Problem to work on
Please count the lines in the data below that hold "next" and answer with the number by itself.

(Saved data entries)
╭──
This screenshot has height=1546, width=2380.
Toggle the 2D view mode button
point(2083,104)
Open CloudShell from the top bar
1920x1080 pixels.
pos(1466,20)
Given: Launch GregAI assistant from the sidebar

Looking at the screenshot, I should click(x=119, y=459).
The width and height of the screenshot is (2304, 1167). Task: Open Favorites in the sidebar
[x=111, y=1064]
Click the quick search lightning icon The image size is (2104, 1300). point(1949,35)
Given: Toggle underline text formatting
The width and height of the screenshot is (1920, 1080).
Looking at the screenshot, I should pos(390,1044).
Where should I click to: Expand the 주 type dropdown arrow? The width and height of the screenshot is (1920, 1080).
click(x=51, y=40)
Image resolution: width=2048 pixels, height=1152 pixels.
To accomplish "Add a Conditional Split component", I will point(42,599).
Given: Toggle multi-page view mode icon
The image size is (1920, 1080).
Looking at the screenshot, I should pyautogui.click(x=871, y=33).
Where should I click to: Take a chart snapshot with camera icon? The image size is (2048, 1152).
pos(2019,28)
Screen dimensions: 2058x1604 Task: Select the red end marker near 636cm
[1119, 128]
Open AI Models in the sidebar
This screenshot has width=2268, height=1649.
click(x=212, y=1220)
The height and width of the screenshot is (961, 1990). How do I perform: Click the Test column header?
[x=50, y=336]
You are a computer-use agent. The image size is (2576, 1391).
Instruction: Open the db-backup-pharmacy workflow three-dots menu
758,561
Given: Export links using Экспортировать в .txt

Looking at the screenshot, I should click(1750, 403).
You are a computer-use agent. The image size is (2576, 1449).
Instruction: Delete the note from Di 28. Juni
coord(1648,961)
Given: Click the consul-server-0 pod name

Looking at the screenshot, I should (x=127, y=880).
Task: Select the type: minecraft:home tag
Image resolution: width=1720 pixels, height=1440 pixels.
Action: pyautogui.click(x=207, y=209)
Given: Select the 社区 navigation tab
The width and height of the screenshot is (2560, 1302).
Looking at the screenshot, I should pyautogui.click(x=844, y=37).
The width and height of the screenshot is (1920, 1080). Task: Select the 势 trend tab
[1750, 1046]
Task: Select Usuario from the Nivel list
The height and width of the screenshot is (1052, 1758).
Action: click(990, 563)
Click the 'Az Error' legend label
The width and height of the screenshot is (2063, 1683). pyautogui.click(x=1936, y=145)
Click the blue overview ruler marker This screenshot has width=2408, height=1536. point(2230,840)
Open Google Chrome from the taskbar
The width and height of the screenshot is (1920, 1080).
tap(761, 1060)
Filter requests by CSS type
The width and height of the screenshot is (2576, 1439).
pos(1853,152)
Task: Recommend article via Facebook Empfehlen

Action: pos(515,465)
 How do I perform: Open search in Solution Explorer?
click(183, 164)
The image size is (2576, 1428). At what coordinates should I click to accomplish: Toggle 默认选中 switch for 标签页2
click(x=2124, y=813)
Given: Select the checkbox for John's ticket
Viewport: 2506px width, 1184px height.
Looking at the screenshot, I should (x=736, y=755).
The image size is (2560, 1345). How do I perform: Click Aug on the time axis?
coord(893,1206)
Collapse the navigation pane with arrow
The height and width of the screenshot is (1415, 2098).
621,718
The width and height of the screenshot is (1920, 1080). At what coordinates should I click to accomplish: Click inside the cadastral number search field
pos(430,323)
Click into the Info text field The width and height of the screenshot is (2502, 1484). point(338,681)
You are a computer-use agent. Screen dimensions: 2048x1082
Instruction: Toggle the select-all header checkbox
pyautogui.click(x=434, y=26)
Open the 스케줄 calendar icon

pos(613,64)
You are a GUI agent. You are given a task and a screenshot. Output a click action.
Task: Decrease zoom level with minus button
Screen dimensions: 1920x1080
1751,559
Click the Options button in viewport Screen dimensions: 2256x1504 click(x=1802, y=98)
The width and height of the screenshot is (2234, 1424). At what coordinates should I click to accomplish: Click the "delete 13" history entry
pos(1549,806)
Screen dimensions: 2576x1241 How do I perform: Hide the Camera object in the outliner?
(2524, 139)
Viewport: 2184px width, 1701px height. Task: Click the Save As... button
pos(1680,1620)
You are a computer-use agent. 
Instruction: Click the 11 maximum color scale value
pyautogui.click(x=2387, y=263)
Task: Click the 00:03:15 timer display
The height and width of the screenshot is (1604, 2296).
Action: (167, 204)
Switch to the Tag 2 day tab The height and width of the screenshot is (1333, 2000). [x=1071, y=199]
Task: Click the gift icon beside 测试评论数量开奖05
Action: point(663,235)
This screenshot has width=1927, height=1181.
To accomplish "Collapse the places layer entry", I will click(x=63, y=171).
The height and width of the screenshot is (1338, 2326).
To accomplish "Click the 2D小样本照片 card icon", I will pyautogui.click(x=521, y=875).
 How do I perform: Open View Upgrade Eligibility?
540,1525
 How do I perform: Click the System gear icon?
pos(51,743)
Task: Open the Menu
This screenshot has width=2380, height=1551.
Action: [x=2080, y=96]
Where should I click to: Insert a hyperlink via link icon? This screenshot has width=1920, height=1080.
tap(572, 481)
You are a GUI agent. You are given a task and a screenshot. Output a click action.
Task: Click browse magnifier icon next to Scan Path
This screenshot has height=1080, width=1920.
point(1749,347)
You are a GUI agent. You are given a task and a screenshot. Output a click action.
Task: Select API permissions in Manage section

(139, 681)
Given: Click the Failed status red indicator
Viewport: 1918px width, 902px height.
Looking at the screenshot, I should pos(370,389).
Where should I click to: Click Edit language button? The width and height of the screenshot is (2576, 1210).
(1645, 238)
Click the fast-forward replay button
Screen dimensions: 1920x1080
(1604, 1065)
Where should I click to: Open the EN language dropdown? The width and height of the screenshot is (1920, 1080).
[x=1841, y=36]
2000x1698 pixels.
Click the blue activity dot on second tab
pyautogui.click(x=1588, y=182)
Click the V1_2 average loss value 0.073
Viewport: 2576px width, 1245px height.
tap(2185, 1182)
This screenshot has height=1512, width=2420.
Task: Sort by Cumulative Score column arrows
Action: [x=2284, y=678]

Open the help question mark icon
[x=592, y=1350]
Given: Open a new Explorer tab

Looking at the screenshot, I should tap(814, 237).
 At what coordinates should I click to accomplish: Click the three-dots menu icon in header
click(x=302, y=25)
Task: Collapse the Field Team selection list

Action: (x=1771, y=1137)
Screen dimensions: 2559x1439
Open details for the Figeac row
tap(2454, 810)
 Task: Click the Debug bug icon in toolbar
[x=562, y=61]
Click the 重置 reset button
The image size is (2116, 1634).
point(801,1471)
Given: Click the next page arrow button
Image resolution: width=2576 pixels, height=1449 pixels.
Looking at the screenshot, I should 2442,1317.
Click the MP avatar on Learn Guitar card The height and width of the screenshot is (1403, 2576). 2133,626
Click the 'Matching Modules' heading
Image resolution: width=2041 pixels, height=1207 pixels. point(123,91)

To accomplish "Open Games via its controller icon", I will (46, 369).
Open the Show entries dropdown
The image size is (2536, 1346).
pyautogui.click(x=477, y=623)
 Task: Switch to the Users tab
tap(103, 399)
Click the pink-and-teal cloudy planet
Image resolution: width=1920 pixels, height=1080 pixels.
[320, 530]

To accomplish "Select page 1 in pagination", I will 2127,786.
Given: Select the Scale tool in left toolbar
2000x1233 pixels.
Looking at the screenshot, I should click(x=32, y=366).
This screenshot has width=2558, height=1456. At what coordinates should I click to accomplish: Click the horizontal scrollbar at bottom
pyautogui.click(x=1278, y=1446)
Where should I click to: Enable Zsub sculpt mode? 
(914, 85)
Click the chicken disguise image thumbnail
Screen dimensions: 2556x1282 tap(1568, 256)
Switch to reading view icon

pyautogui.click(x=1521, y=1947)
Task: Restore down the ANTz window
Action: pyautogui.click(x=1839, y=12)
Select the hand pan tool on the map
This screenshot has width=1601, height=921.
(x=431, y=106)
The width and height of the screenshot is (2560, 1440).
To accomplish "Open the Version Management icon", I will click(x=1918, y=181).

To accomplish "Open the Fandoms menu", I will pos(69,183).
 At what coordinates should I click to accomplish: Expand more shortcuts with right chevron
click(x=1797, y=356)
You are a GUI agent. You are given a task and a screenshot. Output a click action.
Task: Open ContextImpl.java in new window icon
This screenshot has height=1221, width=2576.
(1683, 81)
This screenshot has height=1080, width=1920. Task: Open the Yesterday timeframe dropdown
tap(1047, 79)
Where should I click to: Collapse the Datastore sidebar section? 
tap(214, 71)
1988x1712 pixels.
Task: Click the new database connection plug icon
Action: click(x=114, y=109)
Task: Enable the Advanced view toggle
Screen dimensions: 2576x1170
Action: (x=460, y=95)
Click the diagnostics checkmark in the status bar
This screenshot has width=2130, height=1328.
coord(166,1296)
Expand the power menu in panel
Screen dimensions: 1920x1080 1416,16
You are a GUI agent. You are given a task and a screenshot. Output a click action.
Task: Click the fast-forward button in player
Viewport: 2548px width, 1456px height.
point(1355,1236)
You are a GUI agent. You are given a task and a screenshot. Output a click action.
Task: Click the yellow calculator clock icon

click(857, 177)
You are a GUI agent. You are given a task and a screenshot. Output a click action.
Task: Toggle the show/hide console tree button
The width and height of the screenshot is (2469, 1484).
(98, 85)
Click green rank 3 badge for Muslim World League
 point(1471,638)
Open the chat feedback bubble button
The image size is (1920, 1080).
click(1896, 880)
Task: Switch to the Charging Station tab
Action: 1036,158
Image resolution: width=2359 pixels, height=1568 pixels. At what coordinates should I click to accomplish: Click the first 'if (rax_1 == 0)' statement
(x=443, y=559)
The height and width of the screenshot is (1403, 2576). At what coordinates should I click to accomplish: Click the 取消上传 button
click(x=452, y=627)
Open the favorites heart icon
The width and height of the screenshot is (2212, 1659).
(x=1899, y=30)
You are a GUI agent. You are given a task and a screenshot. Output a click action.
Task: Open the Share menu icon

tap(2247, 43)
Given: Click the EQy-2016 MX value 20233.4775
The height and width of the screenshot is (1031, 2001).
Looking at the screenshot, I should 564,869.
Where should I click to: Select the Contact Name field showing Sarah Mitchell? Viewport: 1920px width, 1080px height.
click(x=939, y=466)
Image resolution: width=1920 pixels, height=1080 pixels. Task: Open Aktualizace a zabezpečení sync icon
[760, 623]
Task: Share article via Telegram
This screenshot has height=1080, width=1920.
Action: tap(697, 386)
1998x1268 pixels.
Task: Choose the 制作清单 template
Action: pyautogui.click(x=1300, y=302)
╰──
Solution
2